Улыбка прощальная ; Рябиновая Гряда [повести] | страница 108
Привычное это для него — быть постоянно в делах по горло, дорожить каждой минутой. Не потому ли так воодушевила его мысль об аспирантуре, о которой случайно прочитал в газете. Не откладывая, съездил в Москву, — аспирантура там при институте философии, литературы и искусства, — разузнал, привез два тяжеленных чемодана книг и начал готовиться. Я уже знала, что если поступит, на три года расстанемся. Больше всерьез, чем шутя напоминала ему слова Грибоедова: «Любви конец, кто на три года вдаль уедет».
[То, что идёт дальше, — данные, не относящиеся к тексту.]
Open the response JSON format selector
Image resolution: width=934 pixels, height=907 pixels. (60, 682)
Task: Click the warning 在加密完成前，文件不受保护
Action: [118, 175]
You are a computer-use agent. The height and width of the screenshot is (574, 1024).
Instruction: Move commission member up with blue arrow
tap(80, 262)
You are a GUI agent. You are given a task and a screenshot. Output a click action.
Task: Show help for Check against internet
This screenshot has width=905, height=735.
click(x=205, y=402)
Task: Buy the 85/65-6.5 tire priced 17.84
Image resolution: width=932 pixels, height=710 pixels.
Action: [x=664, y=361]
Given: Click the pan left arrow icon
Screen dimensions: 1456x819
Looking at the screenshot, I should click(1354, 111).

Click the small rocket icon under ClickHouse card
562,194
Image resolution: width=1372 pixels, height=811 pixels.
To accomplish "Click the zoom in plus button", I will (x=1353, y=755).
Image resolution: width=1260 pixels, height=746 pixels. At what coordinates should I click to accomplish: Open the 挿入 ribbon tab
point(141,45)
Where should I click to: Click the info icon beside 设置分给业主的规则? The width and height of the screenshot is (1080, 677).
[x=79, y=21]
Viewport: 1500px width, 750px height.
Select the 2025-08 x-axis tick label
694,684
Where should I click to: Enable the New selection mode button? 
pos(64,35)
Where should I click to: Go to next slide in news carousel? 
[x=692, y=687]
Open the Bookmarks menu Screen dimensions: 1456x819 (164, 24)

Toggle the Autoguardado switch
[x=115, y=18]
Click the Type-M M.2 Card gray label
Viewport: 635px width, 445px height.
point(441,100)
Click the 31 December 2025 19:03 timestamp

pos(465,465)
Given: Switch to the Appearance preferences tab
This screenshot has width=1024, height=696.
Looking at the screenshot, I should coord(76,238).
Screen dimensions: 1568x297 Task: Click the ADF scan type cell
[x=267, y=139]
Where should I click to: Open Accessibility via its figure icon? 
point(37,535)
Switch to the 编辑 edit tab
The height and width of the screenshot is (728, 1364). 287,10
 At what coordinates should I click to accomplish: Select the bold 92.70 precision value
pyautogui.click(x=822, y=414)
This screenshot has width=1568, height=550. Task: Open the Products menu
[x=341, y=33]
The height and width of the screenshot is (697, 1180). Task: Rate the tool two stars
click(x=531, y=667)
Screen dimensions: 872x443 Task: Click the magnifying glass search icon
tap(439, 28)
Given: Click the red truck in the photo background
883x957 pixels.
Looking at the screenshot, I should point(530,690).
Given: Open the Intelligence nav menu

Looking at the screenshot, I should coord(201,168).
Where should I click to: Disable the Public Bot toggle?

— Уехал твой папаша — и любви конец.
— Ее и не было, — возражал Митя. — И где же даль — полсуток езды. Хоть бы и дальше, все равно… — Подхватит меня на руки, — былинкой тогда я была тоненькой, — закружит, приговаривает, что ежели бы и на тридцать три года уехал, все равно меня не разлюбит.
Митин папаша как взят был на первую германскую войну, так с тех пор и живет на стороне. Приезжал на недельку-другую и опять год-два не наведывался. После революции пообтесался на разных курсах, в городе стал жить, большие должности занимать.
Допытывалась я у свекрови Дарьи Михайловны, что, мол, не поехала к нему, не прицепилась репьем, не сказала: «Вот я, твоя законная, а вот и сынок твой, не хочу больше розного житья». Строгая, неулыбчивая, на расспросы мои отмалчивалась, а как-то зимним вечером и на нее нашел исповедный час. Я шапочку Васе вяжу, свекровь шерсть щиплет.
— Вот ты меня все — что к Макару не поехала, — заговорила она с горькой решимостью выложить, что наболело на душе. — За добро нажитое целилась. Коровенка, пяток овчишек, курчонки — неужто все порешить! Дом хороший, хозяйство налаженное — и псу под хвост метнуть! Одинова, будь что будет! Оставила все на шабров, отправилась к нему. И Митюшку взяла. С холодком встретил, ну гнать не гонит. Может бы, и стерпелись и притерлись друг к дружке, да первый же обед — и все у нас наперекосяк. Я говорю, лоб, Митька, оксти, отец — не надо, я, говорит, партийный и кафизмов ваших терпеть не могу. Молока наливает. Не хлебай, говорю, Митька, пост нынче; отец — хлебай, не слушай, что святоши плетут. Я свое: от бога нас не оторвешь, завтра же иконы в углу повешу. А я, говорит, их на лучину. И верно, принесла образишко от знакомых, поставила, — ночью пропал. Другой достала, накрепко пригвоздила — и тот святым духом унесло. Митька, гляжу, в постный день котлетку уминает. Раздумалась, разгоревалась, из-за меня, мол, парнишка душеньку свою погубит. Поедем-ка, мол, Митрий, назад. И уехали. Так житье наше совсем надвое и рассеклось.